On the other hand comparing fossil fuel companies with cigarette companies......?

And I did wonder what his motivation on here was, he seemed increasingly here for an argument rather than debate.

You never know, he might see the light (of the engineering practicalities of some of what he's proposing) and return.

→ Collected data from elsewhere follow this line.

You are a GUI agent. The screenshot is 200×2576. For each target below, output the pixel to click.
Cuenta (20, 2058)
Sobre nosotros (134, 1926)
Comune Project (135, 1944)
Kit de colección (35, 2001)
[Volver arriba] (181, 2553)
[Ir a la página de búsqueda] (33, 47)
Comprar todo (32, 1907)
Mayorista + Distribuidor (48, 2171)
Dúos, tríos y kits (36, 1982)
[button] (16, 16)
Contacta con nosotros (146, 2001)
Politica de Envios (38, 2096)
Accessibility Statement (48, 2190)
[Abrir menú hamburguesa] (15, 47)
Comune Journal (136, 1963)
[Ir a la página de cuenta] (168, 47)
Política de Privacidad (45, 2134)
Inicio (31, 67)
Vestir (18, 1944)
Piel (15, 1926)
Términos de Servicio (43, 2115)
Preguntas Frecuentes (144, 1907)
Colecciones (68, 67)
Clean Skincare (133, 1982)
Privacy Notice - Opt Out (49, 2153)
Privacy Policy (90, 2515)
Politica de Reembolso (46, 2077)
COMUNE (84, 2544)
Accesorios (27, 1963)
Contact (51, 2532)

May 9, 2013 at 12:13 PM | Unregistered CommenterNial

... there's a risk that BH will turn turn into a self affirming clique.
Nial, that's a risk on any site that is dedicated to one side or the other in a contentious field like climate.
As long as there are those like Dr Betts or Dr Wilson (regardless of our views of him and his email problems) and others who are prepared to come on here and engage and we are prepared to deal honestly with them, accepting the different point of view but making our own position honestly and clearly the risk should be comparatively small.
At least I would hope so.

May 9, 2013 at 2:17 PM | Registered CommenterMike Jackson

Mike

off-topic ;)

The people who comment at BH are ver varied in political beliefs and scientific knowledge. It is far from a homogeneous grouping, despite what alarmists might think. IMy points of similarity with you, Philip Bratby, Martin Brumby, AlecM, Richard "Wattis" Drake, geronimo etc are minuscule. But I will be glad to see the back of irritating f---tards such as BBD and Bitty, who bring nothing to the debate apart from endless negativity and denial.